REPUBLIKA.CO.ID, JAKARTA -- Ketua Akademi Ilmu Pengetahuan Indonesia (AIPI) Satryo Soemanteri Brodjonegoro menanggapi rencana pembentukan badan riset dan inovasi nasional berdasarkan Undang-undang Sistem Nasional Ilmu Pengetahuan dan Teknologi (Sisnas Iptek). Menurut dia, sebaiknya badan riset dan inovasi tersebut dibentuk lebih kepada pengelolaan dana penelitian.
"Idealnya badan tersebut berfungsi sebagai lembaga pendanaan riset dan inovasi. Jadi pendanaan, bukan mengeksekusi risetnya, tapi mendadani riset," kata Satryo, pada Republika.co.id, Rabu (16/10).
Hingga saat ini, ia belum mengetahui apakah badan riset dan inovasi yang dimaksud akan menyatukan semua lembaga dan badan riset di Indonesia. Awalnya, ia mengatakan badan riset memang diharapkan bisa menggabungkan semua penelitian yang ada.
Sebab selama ini, Satryo mengatakan, penelitian yang dilakukan berjalan sendiri-sendiri. Masing-masing kementerian dan lembaga mengajukan anggaran kepada bagian keuangan mereka untuk melakukan penelitian. Penelitian yang dilakukan masing-masing kementerian dan lembaga itu yang menyebabkan banyaknya terjadi tumpang tindih penelitian.
Namun, ia berpendapat sebaiknya penyatuan lembaga penelitian tidaklah dilakukan. Sebab, tidak mungkin satu badan mengelola begitu banyak riset. Selain itu, setiap kementerian dan lembaga memiliki karakter masing-masing yang tidak bisa disatukan begitu saja.
"Lebih baik kalau mau sifatnya membuat efektif, ya badan ini tujuannya hanya untuk mendanai riset dari lembaga-lembaga yang ada. Mereka nanti mengusulkan anggarannya berapa, dievaluasi, dibahas, terus diberikan dananya," kata dia.
Menurut dia, pembentukan badan baru yang mengeksekusi riset bukanlah langkah yang tepat. Saat ini, kata dia, sudah ada banyak lembaga riset di Indonesia seperti Lembaga Ilmu Pengetahuan Indonesia (LIPI) dan penelitian yang dilakukan di kampus-kampus.
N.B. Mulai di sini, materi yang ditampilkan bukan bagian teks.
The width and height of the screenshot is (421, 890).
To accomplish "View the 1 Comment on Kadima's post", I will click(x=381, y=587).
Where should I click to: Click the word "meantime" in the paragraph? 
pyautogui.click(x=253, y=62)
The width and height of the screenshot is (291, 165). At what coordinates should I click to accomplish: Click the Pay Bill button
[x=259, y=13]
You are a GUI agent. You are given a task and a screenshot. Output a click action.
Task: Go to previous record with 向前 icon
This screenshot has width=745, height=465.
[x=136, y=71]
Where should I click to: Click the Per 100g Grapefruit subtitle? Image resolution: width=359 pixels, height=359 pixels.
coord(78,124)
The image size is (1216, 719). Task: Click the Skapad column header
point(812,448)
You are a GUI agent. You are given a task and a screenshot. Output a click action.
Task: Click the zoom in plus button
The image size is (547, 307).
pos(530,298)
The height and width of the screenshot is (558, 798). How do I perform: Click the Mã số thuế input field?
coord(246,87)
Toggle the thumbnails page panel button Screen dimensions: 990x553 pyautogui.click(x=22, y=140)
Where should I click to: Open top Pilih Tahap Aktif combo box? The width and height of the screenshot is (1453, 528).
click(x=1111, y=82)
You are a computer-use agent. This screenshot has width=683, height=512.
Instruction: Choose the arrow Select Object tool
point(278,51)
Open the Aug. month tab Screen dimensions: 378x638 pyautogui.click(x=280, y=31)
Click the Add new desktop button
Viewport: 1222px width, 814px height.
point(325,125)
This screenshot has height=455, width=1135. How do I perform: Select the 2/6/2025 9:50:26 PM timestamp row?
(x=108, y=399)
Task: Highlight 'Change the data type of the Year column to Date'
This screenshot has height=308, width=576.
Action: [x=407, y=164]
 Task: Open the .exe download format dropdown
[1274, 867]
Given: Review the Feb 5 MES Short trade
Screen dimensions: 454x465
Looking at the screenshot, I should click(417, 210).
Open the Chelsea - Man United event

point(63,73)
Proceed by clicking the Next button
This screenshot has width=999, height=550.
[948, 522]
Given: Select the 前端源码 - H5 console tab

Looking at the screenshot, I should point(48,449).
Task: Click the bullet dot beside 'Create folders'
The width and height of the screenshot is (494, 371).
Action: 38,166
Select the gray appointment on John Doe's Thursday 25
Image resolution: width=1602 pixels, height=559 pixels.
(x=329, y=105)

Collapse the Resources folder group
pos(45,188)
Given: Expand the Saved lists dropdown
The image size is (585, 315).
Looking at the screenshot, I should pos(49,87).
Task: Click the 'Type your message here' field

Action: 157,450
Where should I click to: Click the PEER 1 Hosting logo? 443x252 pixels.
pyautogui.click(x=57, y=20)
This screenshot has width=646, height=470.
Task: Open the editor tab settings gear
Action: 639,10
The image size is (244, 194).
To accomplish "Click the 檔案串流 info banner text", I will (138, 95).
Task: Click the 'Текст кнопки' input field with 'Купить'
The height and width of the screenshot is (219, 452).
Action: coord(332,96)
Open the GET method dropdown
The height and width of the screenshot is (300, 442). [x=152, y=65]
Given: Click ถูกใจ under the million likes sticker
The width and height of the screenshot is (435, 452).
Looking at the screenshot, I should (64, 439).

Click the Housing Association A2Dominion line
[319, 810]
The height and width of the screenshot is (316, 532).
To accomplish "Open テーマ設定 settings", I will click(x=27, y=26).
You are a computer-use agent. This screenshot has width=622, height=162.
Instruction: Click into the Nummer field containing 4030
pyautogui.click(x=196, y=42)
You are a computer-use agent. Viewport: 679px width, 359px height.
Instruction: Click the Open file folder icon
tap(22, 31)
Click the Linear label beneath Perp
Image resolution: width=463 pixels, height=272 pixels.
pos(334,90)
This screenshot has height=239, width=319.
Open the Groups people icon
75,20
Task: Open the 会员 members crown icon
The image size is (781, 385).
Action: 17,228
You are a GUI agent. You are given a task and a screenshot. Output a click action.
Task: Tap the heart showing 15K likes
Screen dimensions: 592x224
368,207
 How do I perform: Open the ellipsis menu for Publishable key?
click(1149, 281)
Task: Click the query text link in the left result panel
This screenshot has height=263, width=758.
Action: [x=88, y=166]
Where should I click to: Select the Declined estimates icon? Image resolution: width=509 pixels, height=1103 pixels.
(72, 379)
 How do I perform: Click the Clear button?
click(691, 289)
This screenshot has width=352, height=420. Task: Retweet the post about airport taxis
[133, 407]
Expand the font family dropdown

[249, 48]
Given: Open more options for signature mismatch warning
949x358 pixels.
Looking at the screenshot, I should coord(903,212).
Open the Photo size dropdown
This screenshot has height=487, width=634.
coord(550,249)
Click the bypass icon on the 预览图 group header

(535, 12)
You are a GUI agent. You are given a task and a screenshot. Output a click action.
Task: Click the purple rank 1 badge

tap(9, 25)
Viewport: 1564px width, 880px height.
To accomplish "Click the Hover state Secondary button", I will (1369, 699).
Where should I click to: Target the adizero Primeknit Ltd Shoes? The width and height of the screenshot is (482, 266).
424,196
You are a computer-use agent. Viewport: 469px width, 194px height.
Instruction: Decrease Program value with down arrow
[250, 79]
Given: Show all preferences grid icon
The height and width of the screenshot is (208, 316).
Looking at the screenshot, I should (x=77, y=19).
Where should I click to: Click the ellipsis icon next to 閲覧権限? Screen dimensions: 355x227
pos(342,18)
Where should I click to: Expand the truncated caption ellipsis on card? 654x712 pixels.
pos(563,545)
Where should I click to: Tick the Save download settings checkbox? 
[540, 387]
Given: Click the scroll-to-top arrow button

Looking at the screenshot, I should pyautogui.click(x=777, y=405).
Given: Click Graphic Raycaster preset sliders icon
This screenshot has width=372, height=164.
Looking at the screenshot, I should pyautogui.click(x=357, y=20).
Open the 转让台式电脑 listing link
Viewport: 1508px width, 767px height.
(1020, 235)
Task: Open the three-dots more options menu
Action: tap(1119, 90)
Karena itu, badan yang akan dibentuk nanti sebaiknya adalah badan pendana riset dan inovasi. Satryo mengatakan, bagian mengeksekusi riset adalah lembaga-lembaga riset yang sudah ada.
"Nanti kita atur siapa dapat apa, supaya uang yang tidak banyak ini bisa maksimal hasilnya, karena riset yang dikerjakan saling melengkapi, tidak tumpang tindih, tidak bikin hal yang sama berulang-ulang," kata dia.
Apabila hal tersebut dilakukan, menurut dia, riset di seluruh Indonesia bisa lebih efektif dan terintegrasi. "Bisa dipastikan seluruh Indonesia melakukan hal yang saling melengkapi, bukan melakukan hal yang mengulang atau yang tidak bermanfaat," kata dia lagi.